## [Page extract]
------------------------------------------------
California Corporations 1 Code section 1312 generally governs the rights of minority shareholders who dissent from mergers and buyouts.2  In Steinberg v. Amplica, Inc., 42 Cal.3d 1198 (1986), the California Supreme Court held that section 1312, subdivision (a), limits the rights of dissenting minority shareholders to an appraisal of their shares.  Section 1312, subdivision (b), provides an exception to subdivision (a) where the entities in the merger are under direct or indirect common control.  In Busse v. United PanAm Financial Corp., 222 Cal. App. 4th 1028, 1047 - 1050  (2014), the California Court of Appeal for the Fourth District, Division Three, in a case of first impression, interpreted the subdivision (b) exception and held that minority shareholders who object to a merger of corporations under direct or indirect common control are limited to the remedies of either appraisal, or an action to stop or rescind the merger.  The court held that a shareholder is never entitled to damages (Busse, supra, at 1048), and must choose between the appraisal and rescission remedies.  Id. at 1050.

The Busse court also interpreted the common control language of subdivision (b) to determine that the plaintiffs properly alleged common control.  The court explained that given the standard of review and the language of subdivision (b), even an inference of indirect control is sufficient to defeat a demurrer.

Busse is consistent with the historical limitations placed on dissenting minority shareholders’ rights regarding mergers and corporate reorganizations.  The overarching theme in California jurisprudence concerning disputed mergers and reorganizations is that “the needs of the many – at least measured by the shares they own – outweigh the needs of the few.”  See, Busse, supra, at 1039-1050.  Courts and commentators have been consistently hostile to minority shareholders obstructing or preventing mergers and reorganizations through litigation.  Id.  Busse should reduce litigation concerning mergers and reorganizations because it eliminated any potential for monetary damages and it emphasized that minority shareholders must forfeit their right to an action for appraisal to pursue a rescission action under subdivision (b).  Realistically, in the vast majority of cases, dissenting minority shareholders will have little hope of stopping or rescinding a merger because courts will be reluctant to unwind the transaction.  Subdivision (b) cases will be quintessential uphill battles, and therefore, they likely will be confined to the most egregious cases of majority shareholder overreach.

Busse Facts

Guillermo Bron, the majority shareholder of United PanAm Financial, founded the company in 1994. The company made subprime loans on used cars.  The company went public in the late 1990s.  By 2006, the company’s shares were selling at $26, but the recession hit the company hard and the share price dropped to $5 at the beginning of 2008, and to $1.59 by the end of 2008.  In May 2010, after the company’s management group instituted cost-cutting measures and reduced its portfolio of poor loans, Bron and his financial partner, the Pine Brook Financial Group, developed a buy-out scheme to acquire the corporation’s stock and take the company private.  The Bron group had the board of directors establish a supposedly independent special committee to value the stock for a buyout.  At the time, Bron owned 38 percent of the company’s stock and controlled the board of directors.  In mid-November 2010, the committee agreed to a share price of $7.05, even though the book value of the company was no less than $8.54 per share.  On December 27, 2010, the special committee and the board of directors recommended the shareholders approve the Bron group’s buyout, and the company announced the buyout the next day.
------------------------------------------------
## [Data shown]

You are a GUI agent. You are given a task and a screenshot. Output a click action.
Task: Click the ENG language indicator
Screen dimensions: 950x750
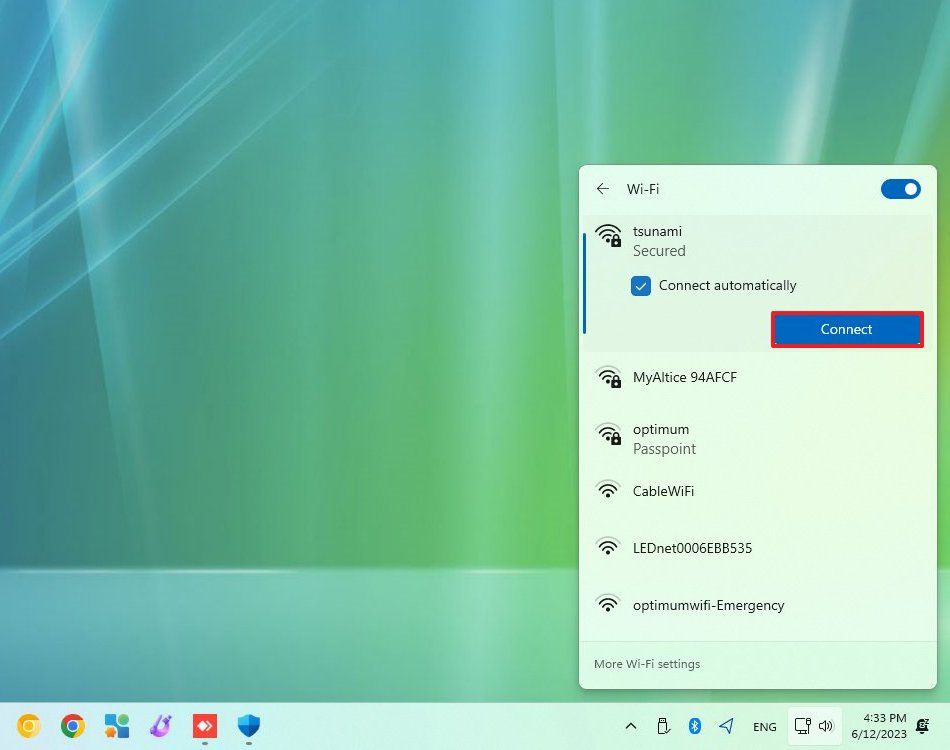(764, 726)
------------------------------------------------
## [What is needed]
In the passage on the Busse merger ruling, rename "demurrer" to "motion to dismiss" and write out everything from "The Busse court" down to "defeat a demurrer." with that change.

## [Task solution]
The Busse court also interpreted the common control language of subdivision (b) to determine that the plaintiffs properly alleged common control.  The court explained that given the standard of review and the language of subdivision (b), even an inference of indirect control is sufficient to defeat a motion to dismiss.